Stored data entries:
_ _ _ _ _ _ _

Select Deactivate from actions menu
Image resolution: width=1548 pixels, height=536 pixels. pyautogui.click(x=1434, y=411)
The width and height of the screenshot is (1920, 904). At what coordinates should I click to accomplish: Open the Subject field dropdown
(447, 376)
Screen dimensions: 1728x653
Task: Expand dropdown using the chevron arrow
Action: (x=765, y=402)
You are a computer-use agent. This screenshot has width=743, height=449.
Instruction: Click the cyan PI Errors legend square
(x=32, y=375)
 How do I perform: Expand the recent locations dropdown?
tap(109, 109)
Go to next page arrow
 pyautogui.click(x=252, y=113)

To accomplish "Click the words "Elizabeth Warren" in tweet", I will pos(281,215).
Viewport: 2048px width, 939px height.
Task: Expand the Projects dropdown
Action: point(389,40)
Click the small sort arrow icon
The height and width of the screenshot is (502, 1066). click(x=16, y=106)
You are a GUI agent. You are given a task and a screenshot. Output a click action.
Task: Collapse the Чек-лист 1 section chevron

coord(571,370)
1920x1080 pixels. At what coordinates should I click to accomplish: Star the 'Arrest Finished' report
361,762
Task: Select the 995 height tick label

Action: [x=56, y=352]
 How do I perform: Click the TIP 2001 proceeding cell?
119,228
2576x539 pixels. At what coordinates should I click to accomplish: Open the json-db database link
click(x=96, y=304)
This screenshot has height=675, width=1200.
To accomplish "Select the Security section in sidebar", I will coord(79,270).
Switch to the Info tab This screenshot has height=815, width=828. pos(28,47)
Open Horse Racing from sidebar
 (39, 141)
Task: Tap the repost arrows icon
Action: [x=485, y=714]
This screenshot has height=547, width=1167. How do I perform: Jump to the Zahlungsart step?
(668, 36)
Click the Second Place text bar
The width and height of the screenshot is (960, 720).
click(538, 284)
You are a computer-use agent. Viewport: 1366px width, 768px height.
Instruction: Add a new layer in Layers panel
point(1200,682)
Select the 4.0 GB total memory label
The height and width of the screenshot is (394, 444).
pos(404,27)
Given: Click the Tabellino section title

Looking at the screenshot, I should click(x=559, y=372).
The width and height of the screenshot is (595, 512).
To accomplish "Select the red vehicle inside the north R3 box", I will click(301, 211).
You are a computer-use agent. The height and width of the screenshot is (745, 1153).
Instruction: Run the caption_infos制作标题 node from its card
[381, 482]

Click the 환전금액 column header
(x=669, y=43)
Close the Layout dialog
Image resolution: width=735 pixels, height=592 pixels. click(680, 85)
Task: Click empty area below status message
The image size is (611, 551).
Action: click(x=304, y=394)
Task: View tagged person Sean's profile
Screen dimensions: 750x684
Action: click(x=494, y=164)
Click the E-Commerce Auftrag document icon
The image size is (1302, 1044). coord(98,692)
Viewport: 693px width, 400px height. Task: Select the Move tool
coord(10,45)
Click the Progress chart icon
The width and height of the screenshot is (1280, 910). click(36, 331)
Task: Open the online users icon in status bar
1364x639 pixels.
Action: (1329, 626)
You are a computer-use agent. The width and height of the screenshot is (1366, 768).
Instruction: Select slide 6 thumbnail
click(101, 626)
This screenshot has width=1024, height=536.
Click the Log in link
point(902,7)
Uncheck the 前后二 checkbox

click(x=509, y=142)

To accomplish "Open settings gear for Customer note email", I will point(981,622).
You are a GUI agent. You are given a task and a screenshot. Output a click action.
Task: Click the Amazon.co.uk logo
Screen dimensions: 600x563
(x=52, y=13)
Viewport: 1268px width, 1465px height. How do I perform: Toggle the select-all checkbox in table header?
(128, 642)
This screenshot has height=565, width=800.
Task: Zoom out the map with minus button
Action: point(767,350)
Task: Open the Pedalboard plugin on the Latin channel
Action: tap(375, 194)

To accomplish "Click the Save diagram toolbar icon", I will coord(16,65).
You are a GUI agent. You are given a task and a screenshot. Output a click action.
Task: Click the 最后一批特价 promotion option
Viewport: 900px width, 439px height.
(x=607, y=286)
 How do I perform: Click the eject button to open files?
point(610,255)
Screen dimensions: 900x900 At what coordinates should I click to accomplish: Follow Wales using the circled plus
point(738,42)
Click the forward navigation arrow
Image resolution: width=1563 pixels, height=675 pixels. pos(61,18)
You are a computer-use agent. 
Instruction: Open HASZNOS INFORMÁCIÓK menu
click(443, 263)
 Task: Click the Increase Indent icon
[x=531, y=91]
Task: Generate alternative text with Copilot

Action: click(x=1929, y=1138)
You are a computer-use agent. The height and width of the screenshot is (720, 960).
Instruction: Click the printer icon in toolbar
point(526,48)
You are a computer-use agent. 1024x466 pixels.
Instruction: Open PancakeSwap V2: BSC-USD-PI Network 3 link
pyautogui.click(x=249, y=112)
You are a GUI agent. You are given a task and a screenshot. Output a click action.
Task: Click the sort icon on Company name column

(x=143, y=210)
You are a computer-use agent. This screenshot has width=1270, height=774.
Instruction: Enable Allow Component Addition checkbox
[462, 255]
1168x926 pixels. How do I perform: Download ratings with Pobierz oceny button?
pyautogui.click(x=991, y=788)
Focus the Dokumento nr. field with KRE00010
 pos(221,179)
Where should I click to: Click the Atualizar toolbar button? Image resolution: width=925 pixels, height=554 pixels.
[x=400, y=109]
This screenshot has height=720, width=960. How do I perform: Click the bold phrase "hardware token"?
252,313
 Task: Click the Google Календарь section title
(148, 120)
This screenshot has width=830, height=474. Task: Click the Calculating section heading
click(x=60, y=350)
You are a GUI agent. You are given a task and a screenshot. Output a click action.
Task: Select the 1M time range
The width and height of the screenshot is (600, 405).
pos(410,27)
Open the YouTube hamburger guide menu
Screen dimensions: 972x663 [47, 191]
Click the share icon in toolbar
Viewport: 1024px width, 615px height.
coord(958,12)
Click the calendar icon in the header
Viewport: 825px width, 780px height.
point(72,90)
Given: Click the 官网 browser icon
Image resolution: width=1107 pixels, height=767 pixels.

_ _ _ _ _ _ _

Task goal: As the answer, set down only the lines from the data above between the one holding "This screenshot has height=547, width=1167." and the one holding "You are a computer-use agent. Viewport: 1366px", inclusive, exactly as they read.

Answer section:
This screenshot has height=547, width=1167. How do I perform: Jump to the Zahlungsart step?
(668, 36)
Click the Second Place text bar
The width and height of the screenshot is (960, 720).
click(538, 284)
You are a computer-use agent. Viewport: 1366px width, 768px height.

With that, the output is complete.